Григорий Евсеевич посмотрел на него со снисходительной улыбкой. Ничего не ответил.
— А в самом деле, Григорий Евсеевич, — вставился Павел, — и меня тоже это интересует. Ведь вы были «на коне». Должность высокая, и квартира в самом центре Москвы. И Эдька с Сашей так раскрутились… Извините, конечно, что этой темы касаюсь. Понимаю, деликатная это проблема, но любопытство… Меня этот вопрос очень долго мучил.

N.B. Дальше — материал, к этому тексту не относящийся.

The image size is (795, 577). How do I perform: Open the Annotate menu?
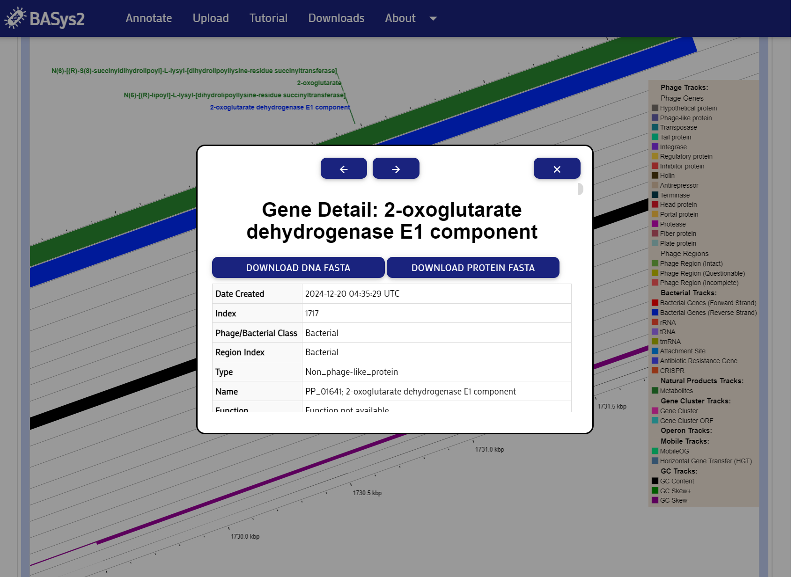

— Дело в том, молодой человек, что причиной моего исхода отсюда был, как это ни парадоксально, именно патриотизм. Советск… нет, тогда уже российский… Вот вы сделали удивленные глаза. А я вам поясню. Всю жизнь я проработал в геологии. Последние 18 лет — до исхода — занимал очень высокие посты в министерстве. Так вот: в советские времена недра разрабатывались, но не алчно, не безоглядно. Они — недра эти — богаты, но, как и все на земле, — исчерпаемы. Всему приходит конец. В советские времена разработки планировались, более или менее ограничивались. Знаете, сколько угольных пластов ставили на консервацию! Или нефть… А вот потом, в постсоветский период, пошло такое разбазаривание! Такая разухабистость! Чиновники, не уверенные в завтрашнем дне, старались урвать от своего положения как можно больше. Ни интересы страны, ни народ их не заботили. Только бы урвать. В данный час, в данный миг. Завтра от этой кормушки могут отлучить.